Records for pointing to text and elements
══════════════════════════════

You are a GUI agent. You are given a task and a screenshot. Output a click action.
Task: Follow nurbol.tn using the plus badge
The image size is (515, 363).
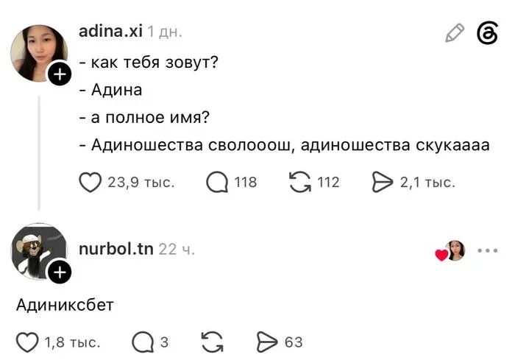(60, 272)

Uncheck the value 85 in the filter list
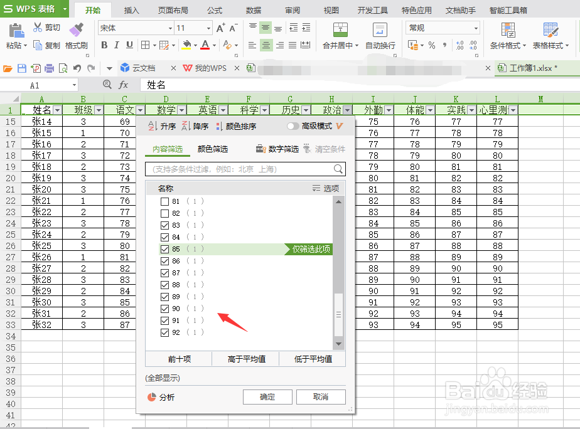[x=164, y=249]
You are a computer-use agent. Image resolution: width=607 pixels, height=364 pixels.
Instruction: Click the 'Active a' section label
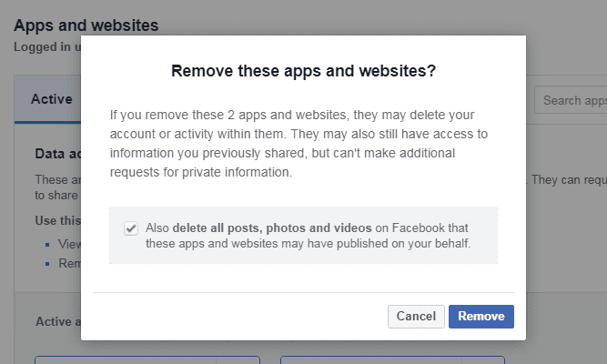pos(58,321)
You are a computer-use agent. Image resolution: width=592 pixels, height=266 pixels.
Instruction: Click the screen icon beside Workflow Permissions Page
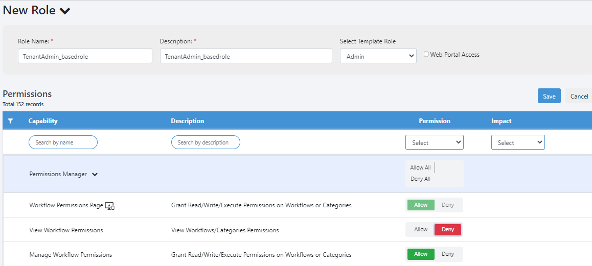point(109,206)
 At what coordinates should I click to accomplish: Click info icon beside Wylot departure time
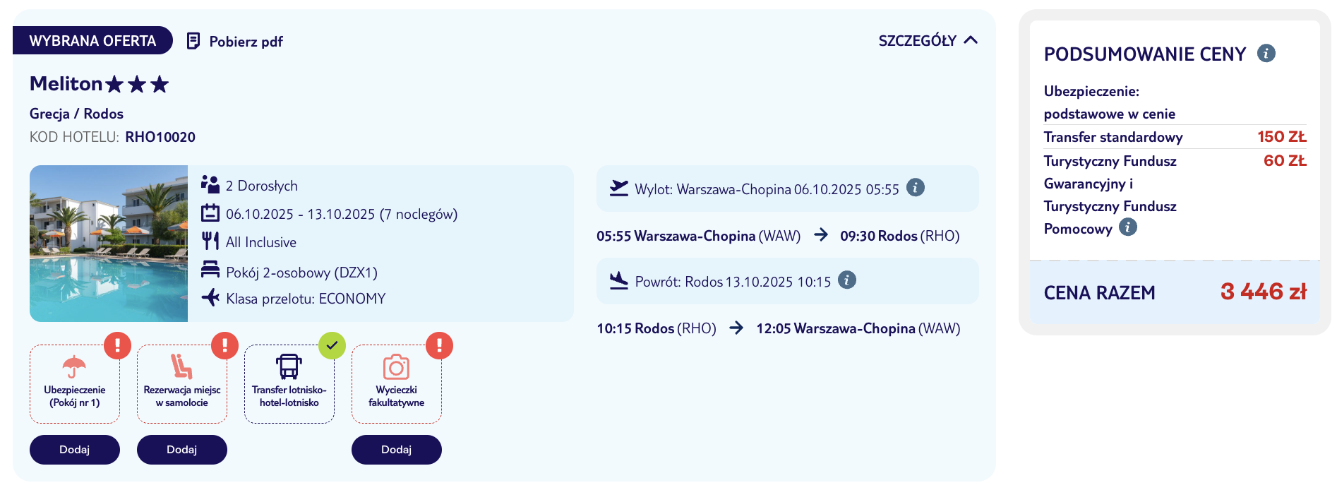point(916,188)
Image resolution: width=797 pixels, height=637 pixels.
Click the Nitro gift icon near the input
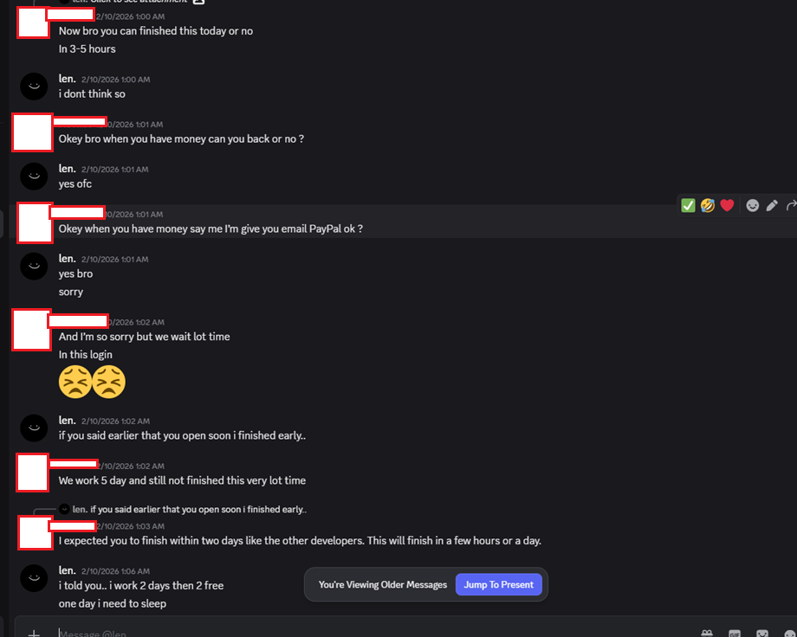pos(706,634)
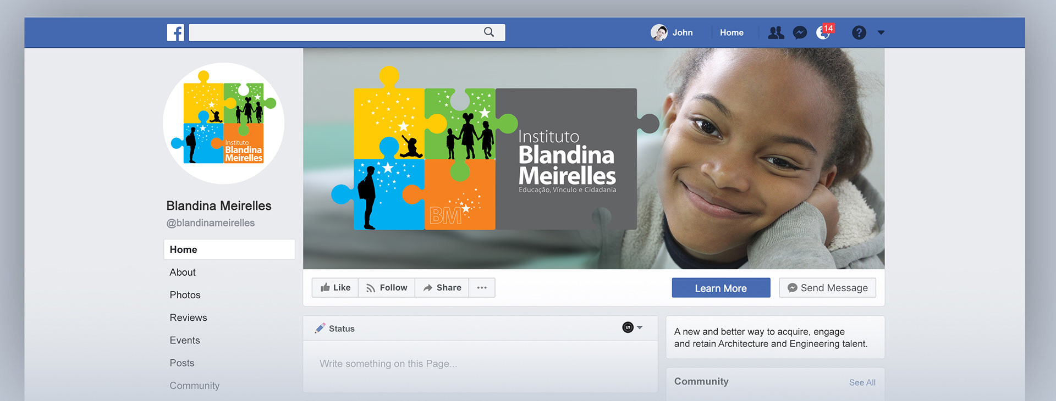This screenshot has width=1056, height=401.
Task: Open the three-dots more options menu
Action: pyautogui.click(x=482, y=288)
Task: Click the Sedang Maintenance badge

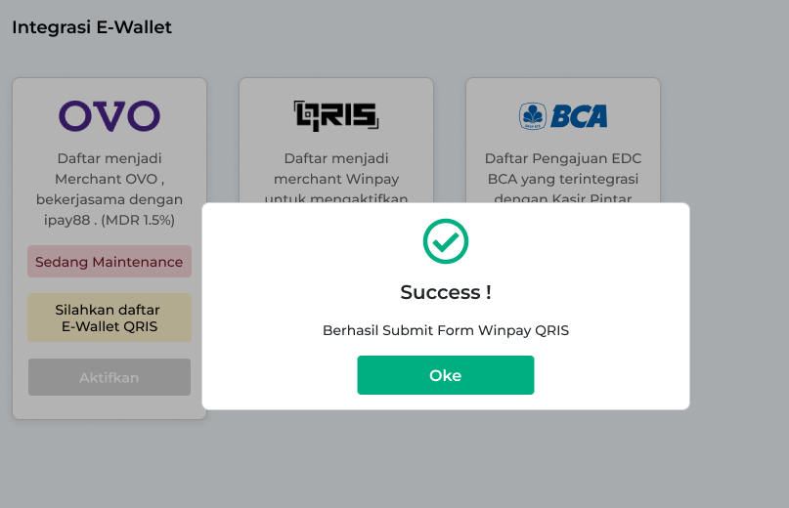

══════════════════════════════

> [Stated task] Rewrite the records from the line that contains "Image resolution: width=797" through the end of the records, changing "Nitro gift icon" to "Nitro gift button" and leaving everything else as it is. Omit the pictures.

> [Reply to the exercise]
Image resolution: width=797 pixels, height=637 pixels.
Click the Nitro gift button near the input
pos(706,634)
This screenshot has width=1056, height=401.
Task: Open the three-dots more options menu
Action: pyautogui.click(x=482, y=288)
Task: Click the Sedang Maintenance badge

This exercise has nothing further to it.